# TASKS TO COMPLETE:
1. According to the review of Tabu, in which two years are the novel's two main settings?
2. Copy the review of Tabu word for word from "I quite liked" to "changed since 1933.".
3. Condense the paragraph of the review of Tabu that begins "One thing that Maladina must be complimented on" into a shorter version that keeps its main points.

# EXTRACT PROVIDED:
Moses Maladina’s Novel – Tabu

Legacy of an Affair in Papua New GuineaHow many of you have read Moses Maladina’s 2003 novel, Tabu?

The book itself is one of only a handful of books written by a Papua New Guinean which has been published overseas, in this case, New Zealand.

After buying the book and reading it myself, I searched the internet looking for comments other readers may have made about the book. No matter how hard I looked, I could not find a single book review or comment concerning Tabu anywhere online. So, the following is my book review concerning Maladina’s first novel.

Tabu’s plot is quite straightforward. It will not take the reader too long to make the connection and have a good punt at what the outcome of the story will be. But don’t let that dismay you as it did me, because the further you read into Tabu, the more you begin to realise that underneath the simple story-line there lies a series of complicated events that aptly reflect the changing environment Tabu is set in.

I quite liked the method Maladina chose to unravel his story by jumping in between two main settings: 1933 and 1997. It not only breathes life into the plot, but it also ensures that the reader is constantly reminded of how radically times have changed since 1933.

One thing that Maladina must be complimented on is the amount of historical detail he includes in Tabu. The book could have been written without these valuable little pockets of information, but without them Tabu would have been much the poorer. This also reflects the amount of research the author must have completed before joining together the threads of his story. I quite enjoyed reading a bit about Sir Hubert Murray and even if the novel is fiction, Maladina can’t be that far away from accurately describing Murray’s character.

In hindsight, there are two main points that really bugged me about Tabu. Firstly, Maladina managed to roughly include the Sandline Affair into the novel. I really do think that he could have made a smoother approach to the inclusion of this dramatic event as part of his storyline. His inclusion of the Sandline Affair seemed a little “rushed” and I thought it just didn’t seem to fit properly – but maybe that’s what Maladina intended.

# DATA SEGMENT:
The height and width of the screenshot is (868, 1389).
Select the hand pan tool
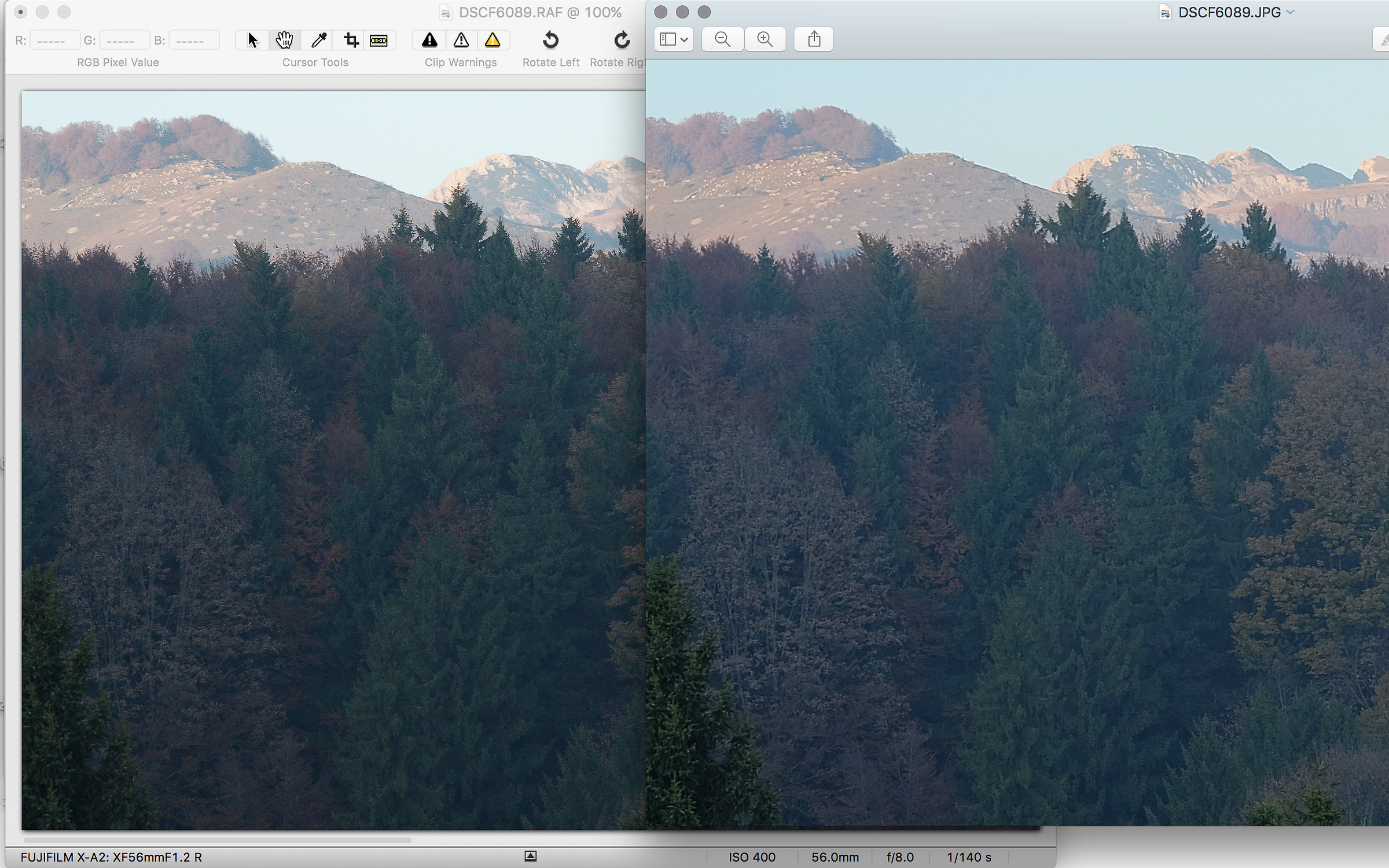click(x=284, y=40)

# EXERCISE ANSWERS:
1. 1933 and 1997.

2.
I quite liked the method Maladina chose to unravel his story by jumping in between two main settings: 1933 and 1997. It not only breathes life into the plot, but it also ensures that the reader is constantly reminded of how radically times have changed since 1933.

3. Maladina deserves praise for the historical detail in Tabu, which greatly enriches the book and shows how much research he must have done. The reviewer enjoyed reading about Sir Hubert Murray and thinks that, although the novel is fiction, Maladina's portrayal of Murray's character is probably close to accurate.